Jueves. Llegas a casa cansada. Está siendo una semana horrible. Hoy vuelves a llegar tarde. ¿Dónde quedó el propósito de irte a tu hora?
Son casi las ocho. La chica está a punto de irse. A ver si te da tiempo a quitarte el traje y a ponerte cómoda, que si no los niños te van a poder la ropa perdida. Ya estás. Qué de ruido hacen, con lo que te duele la cabeza. Hablan a la vez: te lo quieren contar todo y no te enteras de nada. Venga, anímate. Sólo pasas esa hora al día con ellos, hay que disfrutarla.
Ya está. Han cenado, se han lavado los dientes y ahora duermen. La casa no está recogida pero da igual. Llevas imaginándote este momento desde que, a mediodía, pasaste delante del quiosco y te compraste la revista.
Sacas tu tesoro del bolso. Vas a la nevera. Coges un helado. Te tumbas en sofá. Empiezas a analizar las fotos. Qué guapa va siempre ésta. Buscas los Aarg. Sonríes. Te relajas. Ya estás mejor. Después de un día entero leyendo sobre regulación bancaria, por fin algo estimulante.
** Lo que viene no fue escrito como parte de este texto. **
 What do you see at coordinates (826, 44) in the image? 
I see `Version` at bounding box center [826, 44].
Qué bonito vestido éste, que horror aquel. Pones verde mentalmente a alguna famosa. Con el dinero que tiene, y mira como va. Si es que hay gente que no tiene clase. Lo analizas en detalle, lo estudias. Ya te acabaste el helado, que bien te ha sabido.
Terminas tu lectura. Ha sido un ratito para ti. Una tontería. Pero algo que necesitabas. Te vas a la cama contenta. Si es que, en el fondo, las mujeres somos muy simples.